The most obvious advantage of ratings is that they elicit more information. A bit less obviously, people rate things faster than they rank them. Thus

J.Michael Munson & Shelby H. McIntyre: Developing practical procedures for the measurement of personal values in cross cultural marketing, J. Marketing Research 16,1 (1979) 48-52

estimated (p.49) that in their experiments, ranking took 3 times longer.

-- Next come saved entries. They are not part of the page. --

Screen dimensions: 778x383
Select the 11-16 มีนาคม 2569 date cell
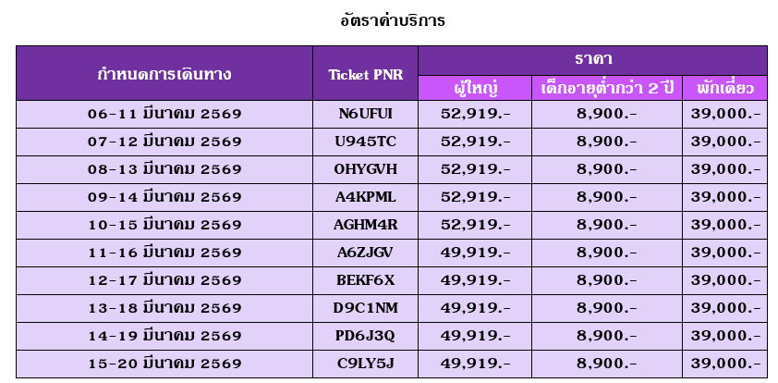(164, 253)
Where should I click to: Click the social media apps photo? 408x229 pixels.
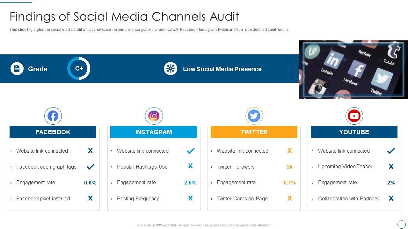point(353,70)
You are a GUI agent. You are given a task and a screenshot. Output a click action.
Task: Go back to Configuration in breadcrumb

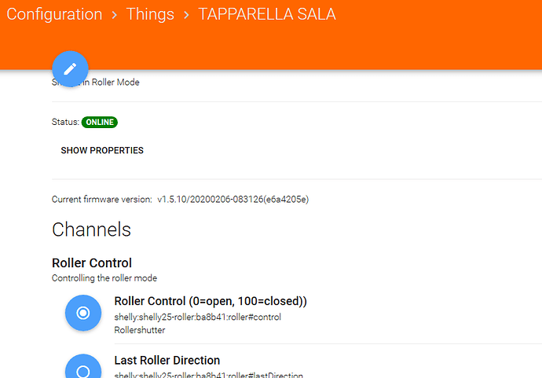click(54, 14)
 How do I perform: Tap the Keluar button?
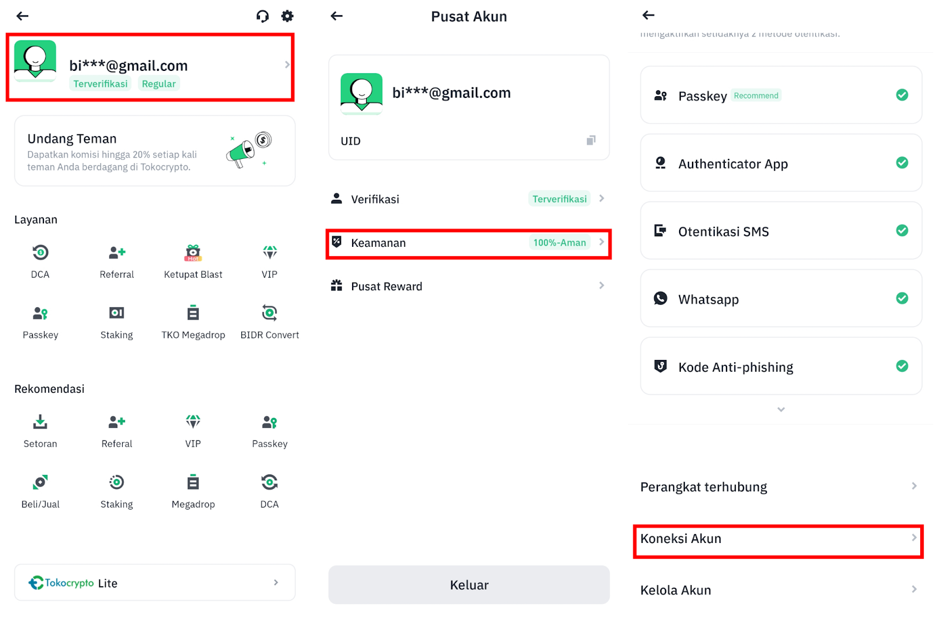(x=469, y=585)
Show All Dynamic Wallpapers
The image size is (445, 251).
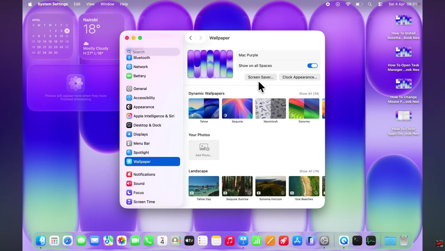coord(309,93)
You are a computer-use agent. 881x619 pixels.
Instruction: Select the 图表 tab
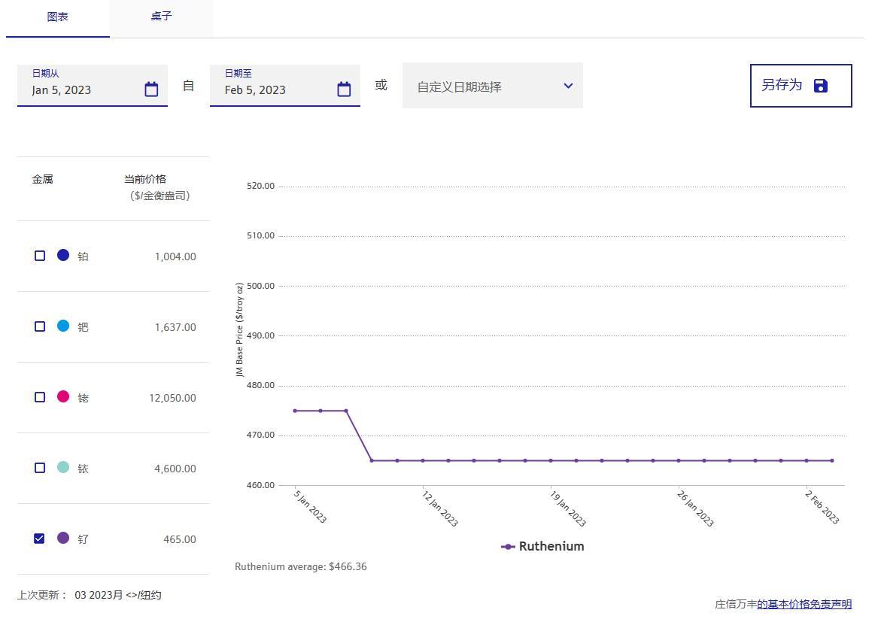click(58, 17)
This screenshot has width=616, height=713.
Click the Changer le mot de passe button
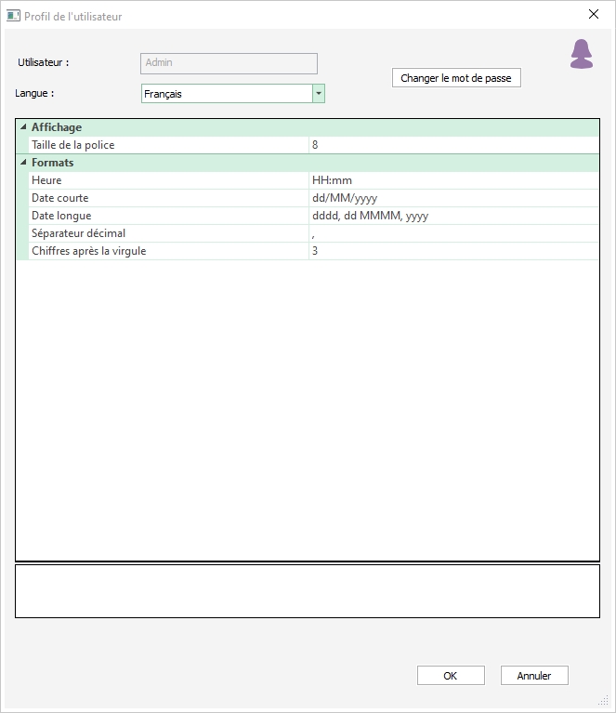[456, 78]
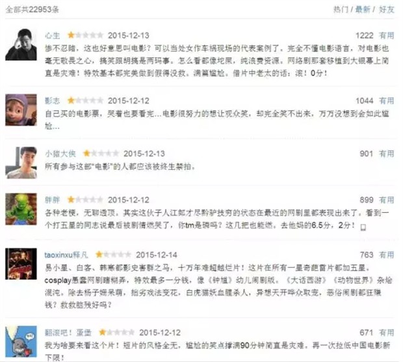Open the 小猪大侠 username link
Screen dimensions: 403x362
pos(60,154)
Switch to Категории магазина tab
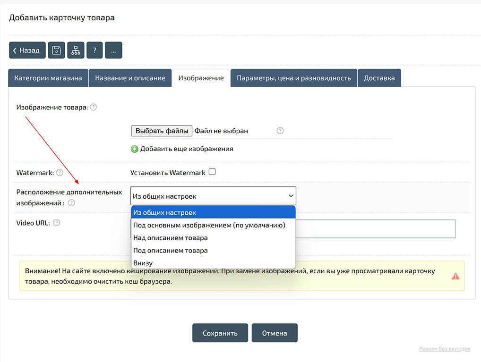 coord(48,78)
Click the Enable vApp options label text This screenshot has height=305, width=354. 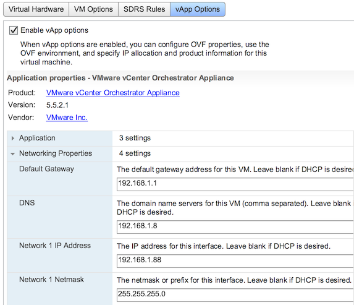click(x=54, y=30)
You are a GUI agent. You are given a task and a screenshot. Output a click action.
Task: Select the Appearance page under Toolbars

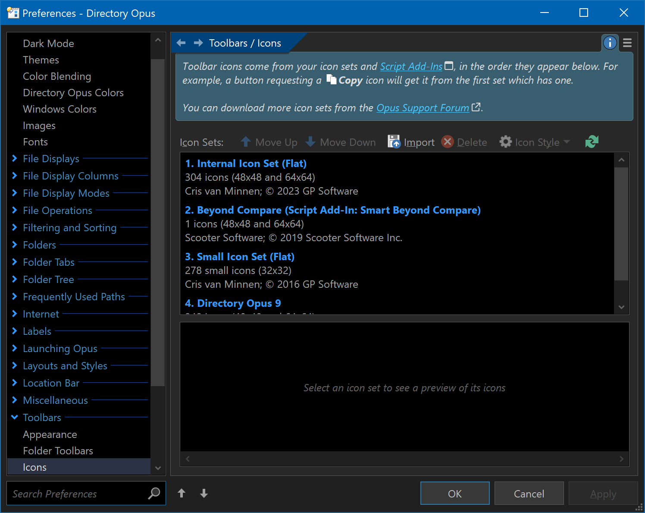(50, 434)
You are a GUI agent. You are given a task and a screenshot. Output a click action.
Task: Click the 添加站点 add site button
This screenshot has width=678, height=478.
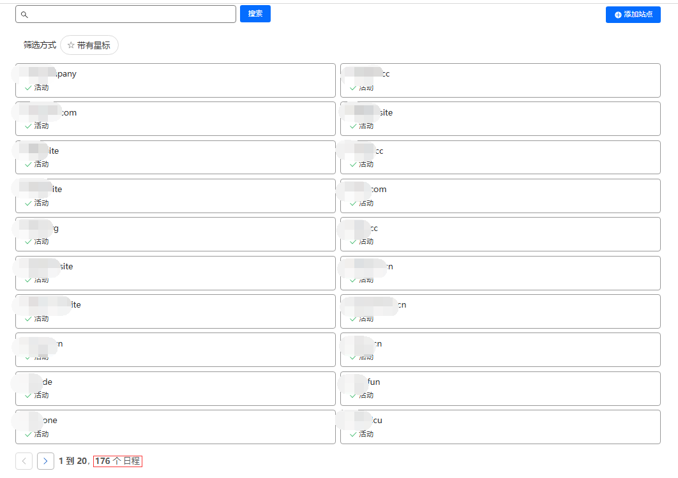633,15
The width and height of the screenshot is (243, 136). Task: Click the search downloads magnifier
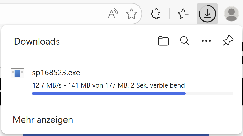(x=185, y=41)
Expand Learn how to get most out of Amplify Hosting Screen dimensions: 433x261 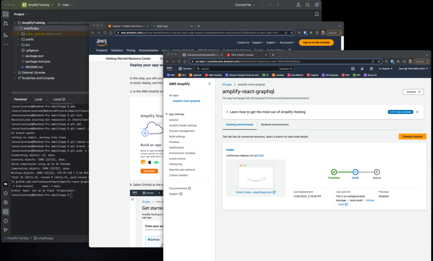coord(227,112)
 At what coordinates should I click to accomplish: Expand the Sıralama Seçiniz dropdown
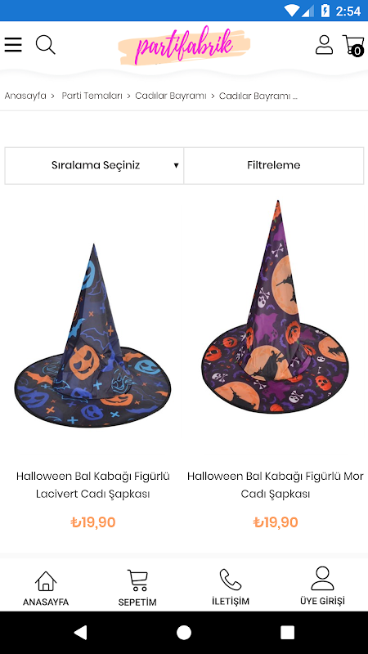tap(94, 166)
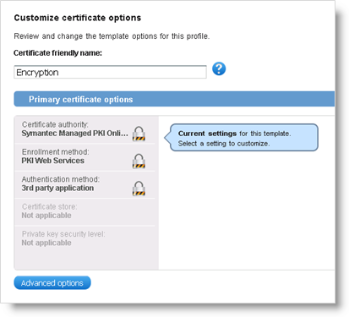
Task: Collapse the Primary certificate options header bar
Action: 174,99
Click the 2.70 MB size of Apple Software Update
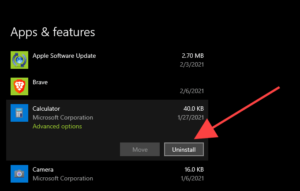This screenshot has width=300, height=191. 192,56
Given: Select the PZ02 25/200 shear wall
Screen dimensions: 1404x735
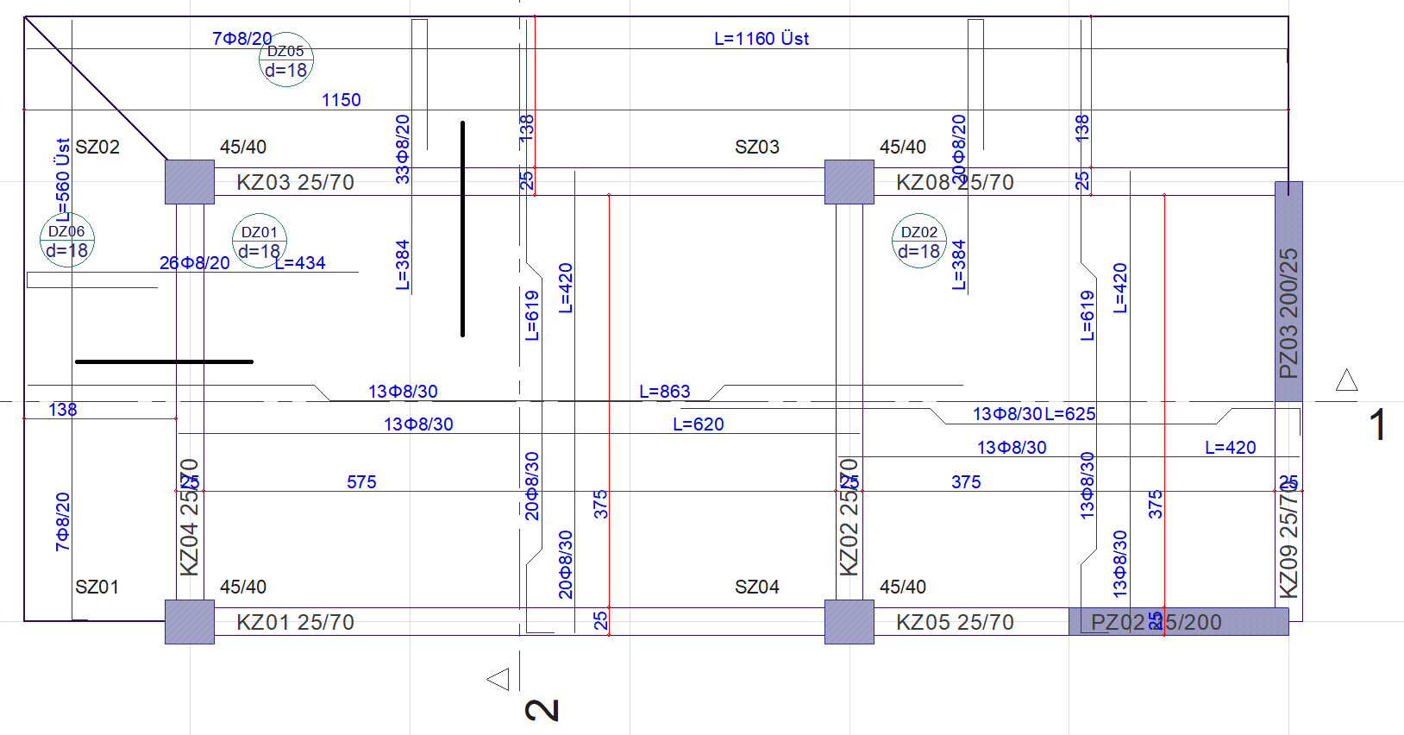Looking at the screenshot, I should click(x=1178, y=622).
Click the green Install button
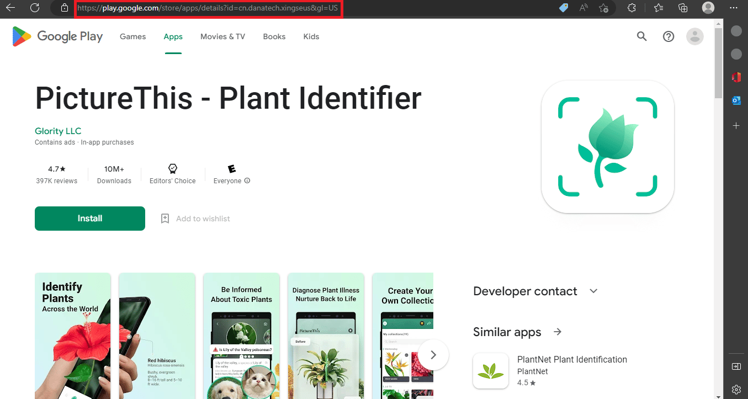This screenshot has width=748, height=399. click(x=90, y=219)
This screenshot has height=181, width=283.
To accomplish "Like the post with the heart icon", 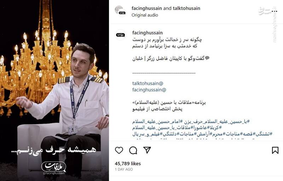I will 119,150.
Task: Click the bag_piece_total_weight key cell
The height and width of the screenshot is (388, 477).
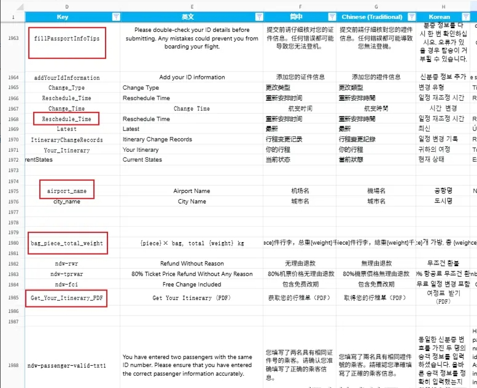Action: click(67, 243)
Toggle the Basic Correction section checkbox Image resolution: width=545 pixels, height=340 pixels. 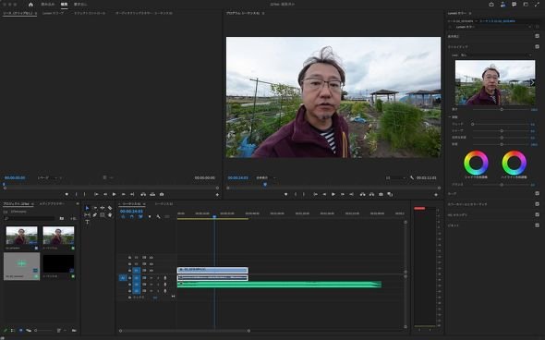click(537, 36)
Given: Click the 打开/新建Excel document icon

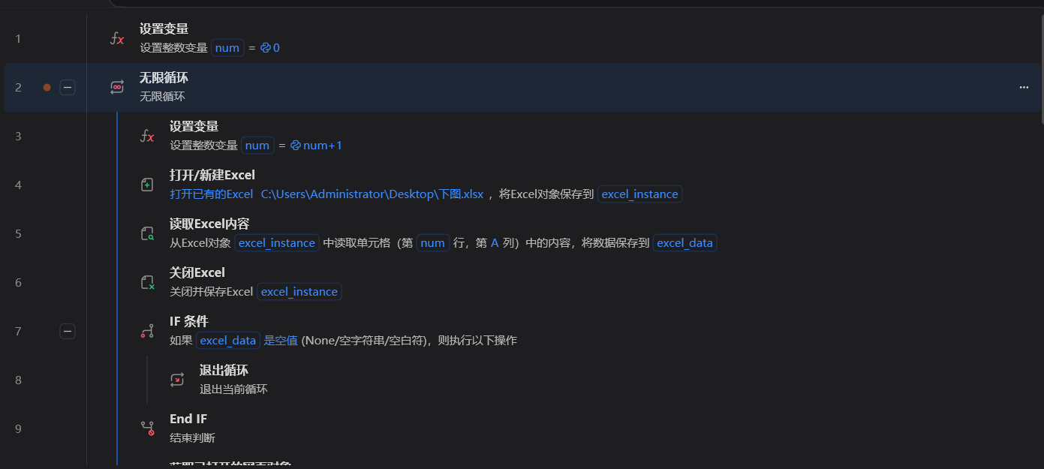Looking at the screenshot, I should [147, 185].
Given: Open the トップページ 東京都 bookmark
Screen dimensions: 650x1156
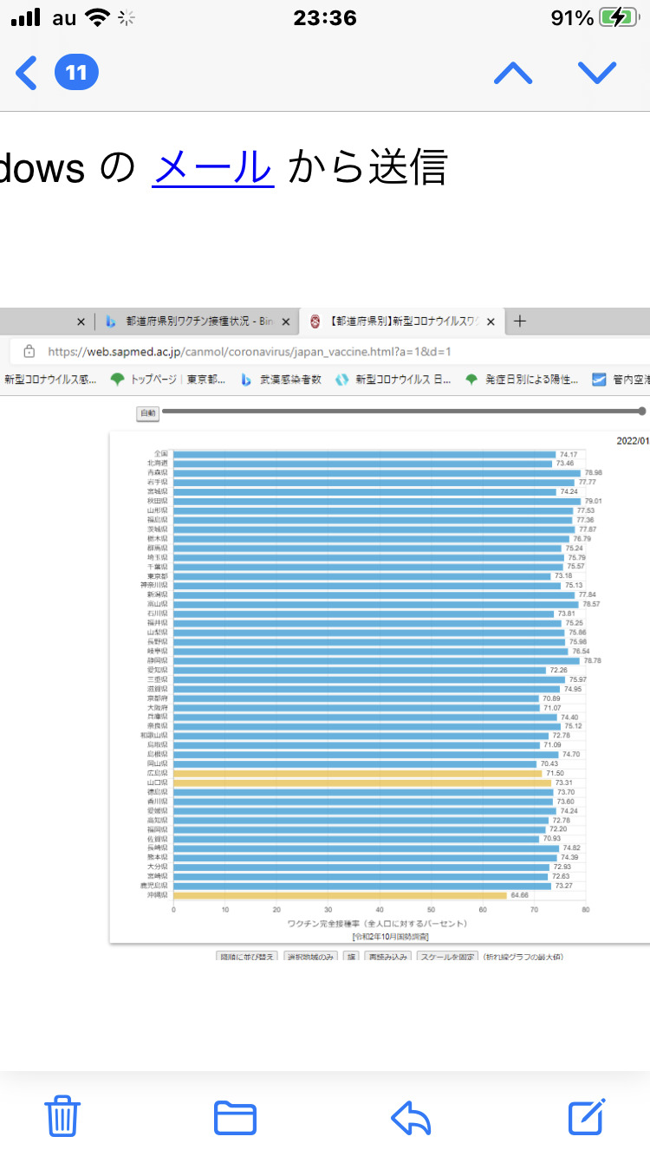Looking at the screenshot, I should click(169, 380).
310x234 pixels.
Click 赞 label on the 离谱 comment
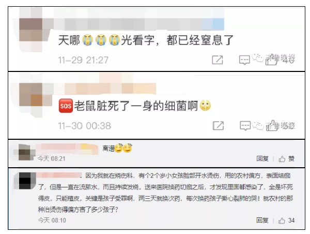pyautogui.click(x=291, y=159)
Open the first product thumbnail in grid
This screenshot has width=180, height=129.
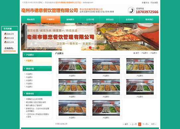pos(72,66)
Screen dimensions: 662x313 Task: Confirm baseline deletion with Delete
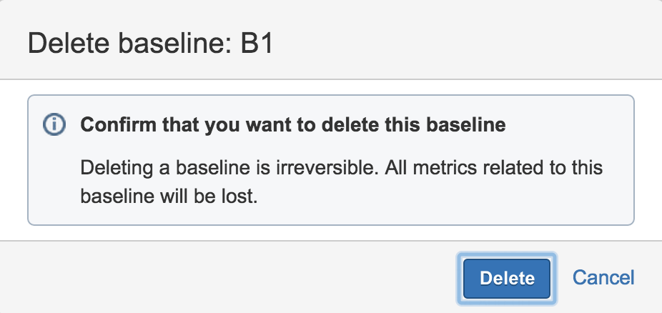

The possible counterarguments in favor of rankings would be that they are somehow more "meaningful" and for that or some other reason (perhaps including the greater time consumption) yield better-quality assessments. This was especially suspected for such vague purposes as "rating personal values" such as "sense of accomplishment" versus "freedom" versus "wisdom" (and in fact was contended by the above paper). Well, the following papers by Feather and Moore compared ratings versus rankings in exactly that most-favorable-to-rankings scenario – the "Rokeach value survey":

Michael Moore: Rating versus ranking in Rokeach value survey – Israeli comparison, Europ. J. Social Psychology 5,3 (1975) 405-408.
N.T.Feather: The measurement of values: effects of different assessment procedures, Australian J. Psychology 25,3 (1973) 221-231

Moore's conclusion: "The extremely high degree of correspondence found between ranking and rating in this study, as well as in Feather 1973, does not leave any doubt about the preferability of the rating method for group description purposes."

Case closed.

But for anybody still denying this, we also mention the following additional papers:

M.F.Johnson, J.F.Sallis, M.F.Hovell: Comparison of rated and ranked health and lifestyle values, Amer.J.Health Behavior 23,5 (Sep-Oct. 1999) 356-367 ("Results from the present study suggest that a rating format for health and lifestyle value items should be used.")
Markus Klein & Kai Arzheimer: Ranking and rating procedures for the measurement of values, analyzed with an example of the Inglehart-index. Empirical results of a methodological experiment, Kolner Zeitschrift für Soziologie und Socialpsychologie 51,3 (Sep.1999) 550-564 [see also Einmal mehr: Ranking oder Rating? 52,3 (Sept. 2000) 541-552 & 553-563].
    Abstract: In empirical social research there is a long debate about the question, whether ranking procedures are indeed more appropriate for the measurement of value orientations than rating scales. To gain empirical clarity, we incorporated a methodological experiment into a two-wave mail panel survey. In the first wave we asked respondents to rank and rate the four items of the well known Inglehart-Index. In the second wave we split the sample and while asking the same question, we changed the order of the items in the questionnaire for half of the respondents. By means of this experimental design we can demonstrate that there exists a correlation between the order of the items in the questionnaire and the rank-order that respondents assign to these items. This relationship is even stronger for respondents which gave the same rating to all items in the first panel wave. Thus, ranking procedures seem to be affected by response sets as well as rating procedures. In the light of these findings, there remains no basis for the assumption, that rankings are superior to ratings in methodological terms.
G.R.Maio, N.J.Roese, C.Seligman, A.Katz: Rankings, ratings, and the measurement of values: Evidence for the superior validity of ratings, Basic and Applied Social Psychology 18,2 (June 1996) 171-181. ("[Our statistical] results indicated that ratings tended to evidence greater validity than rankings within moderate- and low-differentiating participants. In addition, the validity of ratings was greater than rankings overall.")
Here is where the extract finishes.